Doing What You Love Does Not Always Mean the Money Will Follow

In this column, coach Jody Eagen, relates how his entrepreneur clients have made themselves more effective. In this issue, the coach’s message is that understanding yourself better (including knowing what you love to do and the many strategies available to let you do it) can equal more financial viability in your business.

The last time we met, Atheena, a new entrepreneur struggling with defining her business, had gotten clear on her strengths and on what she wanted. By examining her ‘inner chatter’, she was able to make more effective decisions and really start to build her business. She even brought in a partner who was prepared to invest in and manufacture the product.

Unfortunately, knowing your strengths and what you want, and having that actually meet your financial needs are two different stories. Many entrepreneurs find themselves spending their great strengths in areas of their business that bear little fruit. While they may be getting what they want in some respects, they are pursuing a ‘financially ineffective strategy’.

Atheena’s great strength is creativity. She exercised it in designing her new products, each of them unique from one another. The process was very fulfilling and she was proud of her work. This strategy seemed to be a great way to make a living. But was it?

After the business had been running for awhile, Atheena again worked through the difficult task of forecasting the time and costs associated with her business plan. This time we had more information. The numbers spoke for themselves. Her strategy, although fulfilling, was not viable as it stood. The time spent designing, producing and marketing her products outweighed the financial return.

Luckily, Atheena had already started providing a number of services to clients related to her areas of interest. She now began to see that these other strategies could also meet her need to be creative. She did not need to manufacture products to do that. And there was more. Providing client services met her need for independence and her desire to see the impact of her work. These needs were not always met producing and selling products. All well and good, but she still had to make money. This became one of the criteria for assessing the success of a strategy.
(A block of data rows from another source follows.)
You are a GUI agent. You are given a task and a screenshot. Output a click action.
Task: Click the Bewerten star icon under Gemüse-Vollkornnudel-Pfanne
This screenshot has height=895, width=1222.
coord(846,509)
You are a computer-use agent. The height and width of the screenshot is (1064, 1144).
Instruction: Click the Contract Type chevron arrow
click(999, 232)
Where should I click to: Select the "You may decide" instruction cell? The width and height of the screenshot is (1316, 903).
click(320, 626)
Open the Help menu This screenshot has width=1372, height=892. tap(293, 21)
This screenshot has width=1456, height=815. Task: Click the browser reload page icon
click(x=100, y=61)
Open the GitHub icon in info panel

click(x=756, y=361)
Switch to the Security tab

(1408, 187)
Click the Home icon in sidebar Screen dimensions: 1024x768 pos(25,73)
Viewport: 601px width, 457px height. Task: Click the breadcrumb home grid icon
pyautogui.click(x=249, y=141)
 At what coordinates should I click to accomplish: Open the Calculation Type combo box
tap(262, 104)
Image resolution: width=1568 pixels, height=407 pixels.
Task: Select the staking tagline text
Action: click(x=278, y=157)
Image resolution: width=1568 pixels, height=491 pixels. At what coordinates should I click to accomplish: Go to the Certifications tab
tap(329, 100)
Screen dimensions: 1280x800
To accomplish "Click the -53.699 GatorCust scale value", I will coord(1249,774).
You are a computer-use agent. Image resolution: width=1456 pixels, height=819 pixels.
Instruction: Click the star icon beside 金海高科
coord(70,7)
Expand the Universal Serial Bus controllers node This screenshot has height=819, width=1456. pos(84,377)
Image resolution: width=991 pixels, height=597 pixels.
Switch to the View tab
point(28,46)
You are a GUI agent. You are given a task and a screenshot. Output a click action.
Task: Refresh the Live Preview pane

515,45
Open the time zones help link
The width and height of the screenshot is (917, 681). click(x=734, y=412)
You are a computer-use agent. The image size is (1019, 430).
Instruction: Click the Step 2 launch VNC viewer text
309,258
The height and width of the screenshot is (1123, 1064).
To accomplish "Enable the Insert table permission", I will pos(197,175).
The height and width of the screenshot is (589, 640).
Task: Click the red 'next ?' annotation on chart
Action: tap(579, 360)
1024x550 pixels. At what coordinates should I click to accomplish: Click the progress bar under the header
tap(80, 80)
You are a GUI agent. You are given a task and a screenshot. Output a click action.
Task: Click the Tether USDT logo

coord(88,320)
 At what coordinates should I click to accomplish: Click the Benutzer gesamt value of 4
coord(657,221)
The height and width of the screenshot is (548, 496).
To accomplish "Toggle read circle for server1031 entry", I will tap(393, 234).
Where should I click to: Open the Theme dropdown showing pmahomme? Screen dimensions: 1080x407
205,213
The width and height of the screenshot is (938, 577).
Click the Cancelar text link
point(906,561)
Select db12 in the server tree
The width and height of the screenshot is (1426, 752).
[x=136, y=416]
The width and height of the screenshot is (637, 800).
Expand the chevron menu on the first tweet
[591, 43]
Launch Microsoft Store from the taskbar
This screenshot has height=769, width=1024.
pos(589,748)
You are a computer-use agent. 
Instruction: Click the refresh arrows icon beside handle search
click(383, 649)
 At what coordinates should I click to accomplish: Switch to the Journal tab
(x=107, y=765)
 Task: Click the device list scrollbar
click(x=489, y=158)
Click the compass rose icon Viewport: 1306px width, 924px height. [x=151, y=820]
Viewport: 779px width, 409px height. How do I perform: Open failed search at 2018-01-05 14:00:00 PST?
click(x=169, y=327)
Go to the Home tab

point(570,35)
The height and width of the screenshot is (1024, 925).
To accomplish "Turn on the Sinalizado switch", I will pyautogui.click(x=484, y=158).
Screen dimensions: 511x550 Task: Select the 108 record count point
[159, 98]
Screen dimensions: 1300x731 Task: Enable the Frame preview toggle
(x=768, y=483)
For a time, Atheena continued to balance several strategies. Each strategy challenged her as she experienced them first hand. Whenever she stepped into the ring she learned something new about the strategy and herself. One by one the strategies that did not work fell by the roadside. Trying different strategies and getting a better understanding of who she was, helped Atheena narrow down her choices and, finally, make a decision about the main activity her business would engage in.

During this time, she also created a personal mission statement that expressed the underlying reason for everything she did. She saw that one service she was providing allowed her to live her mission, use her creativity and gain a sense of fulfillment by allowing her to work directly with clients and see the impact of her effort. And, the service was financially viable. She had finally found the right focus and could move forward with confidence.

As you can see, doing what you love does not always mean the money will follow. As an entrepreneur, it’s easy to get caught doing things that are seemingly fulfilling but not serving the bottom line very well. The key to ensuring you do not sabotage the financial viability of your own business is to get to know yourself on a deeper level.